Task item:
Print out the data that follows exactly, character for character, apart from the pictures.
────────
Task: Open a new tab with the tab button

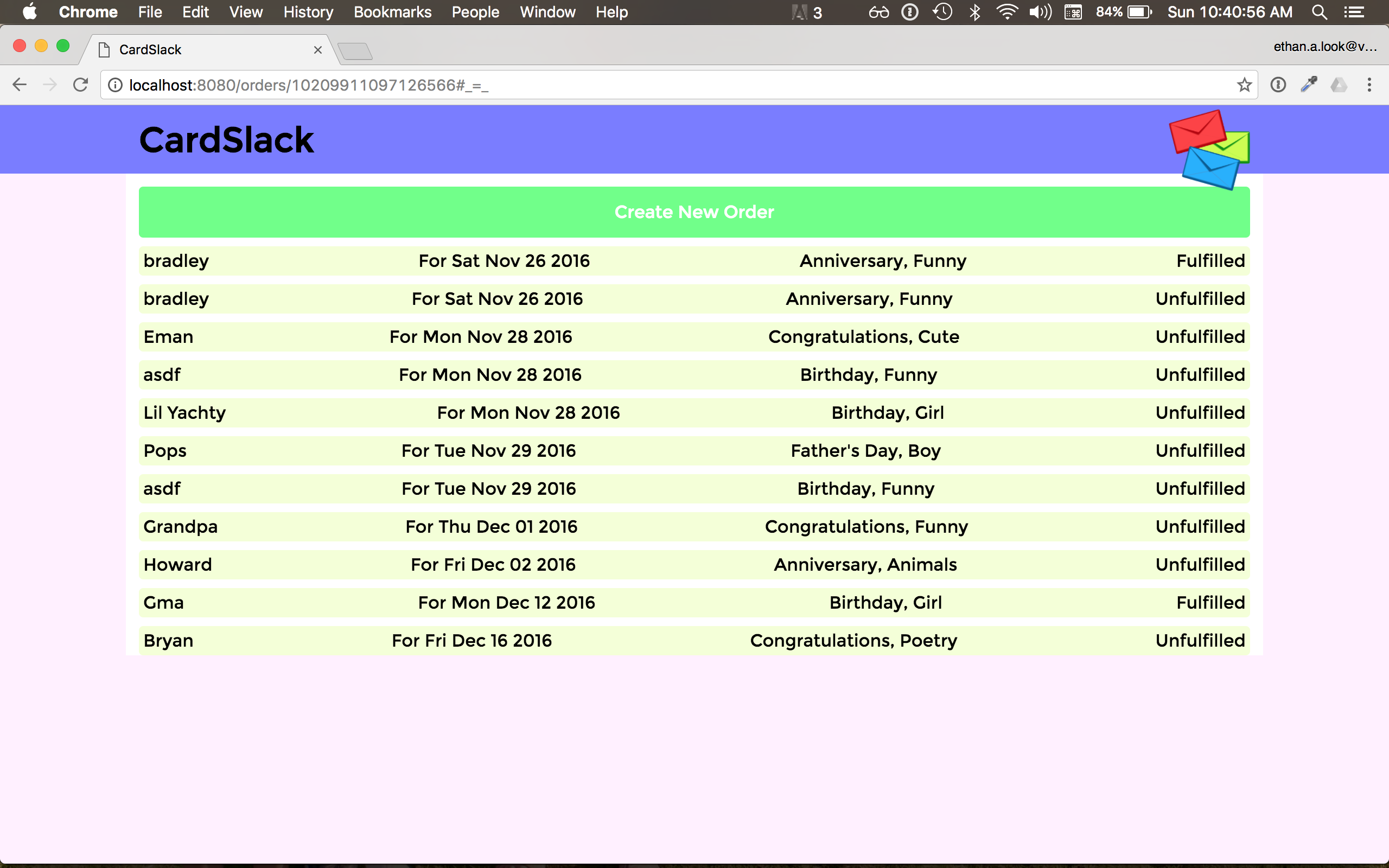Action: tap(355, 51)
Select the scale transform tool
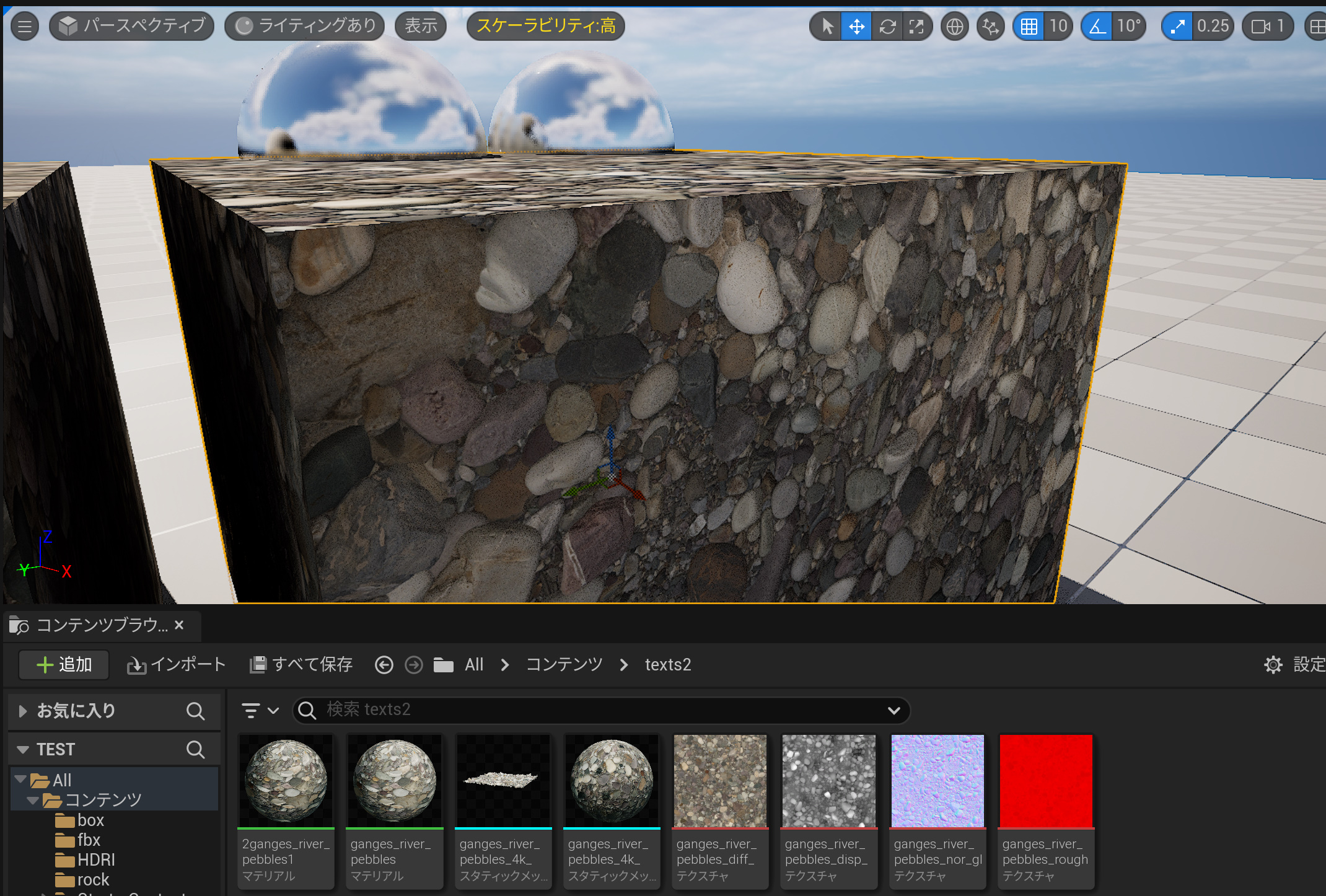 pyautogui.click(x=916, y=27)
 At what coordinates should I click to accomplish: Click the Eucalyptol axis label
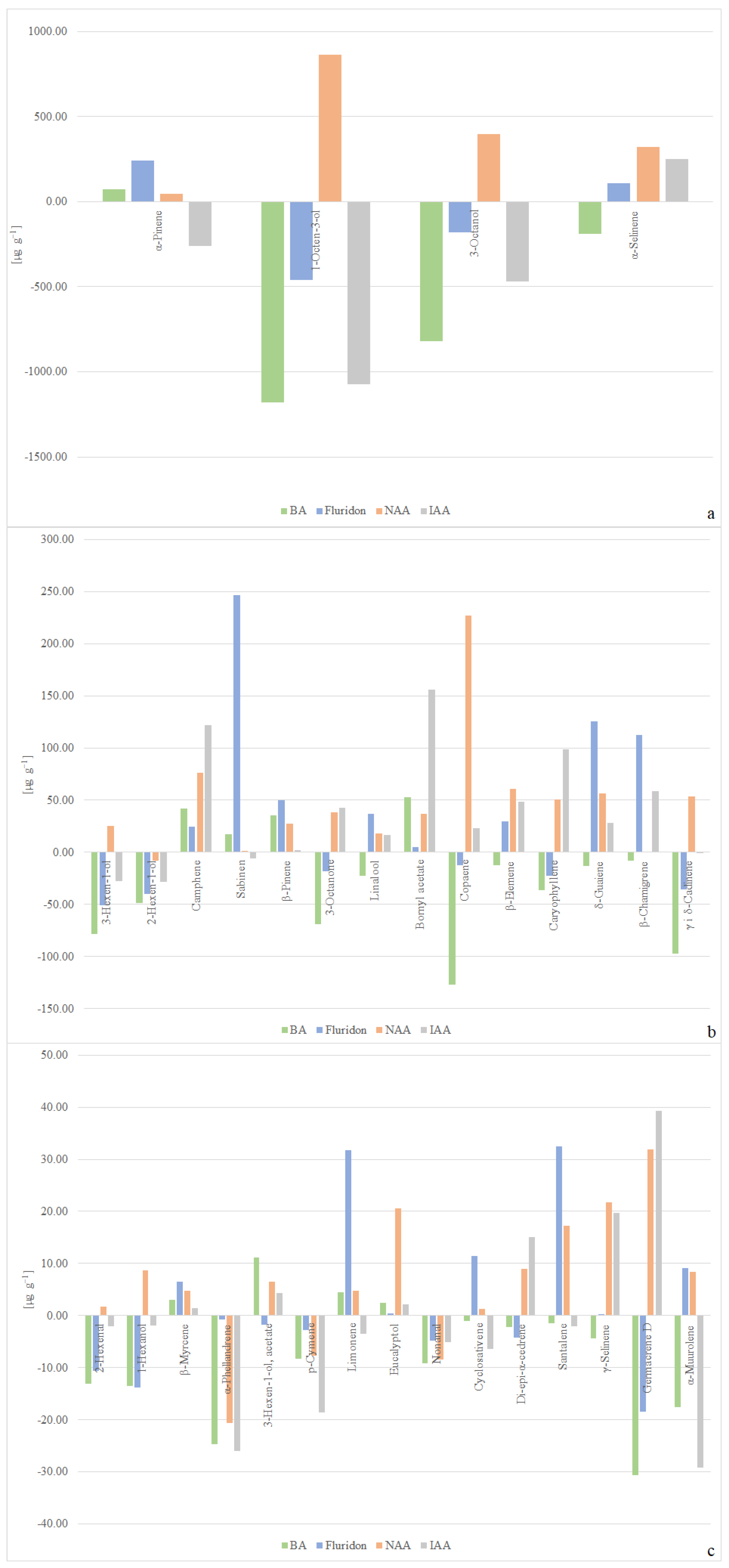pos(394,1350)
────────
Result of the exercise:
Task: Open a new tab with the tab button

Action: tap(355, 51)
Select the scale transform tool
 pyautogui.click(x=916, y=27)
 At what coordinates should I click to accomplish: Click the Eucalyptol axis label
pos(394,1350)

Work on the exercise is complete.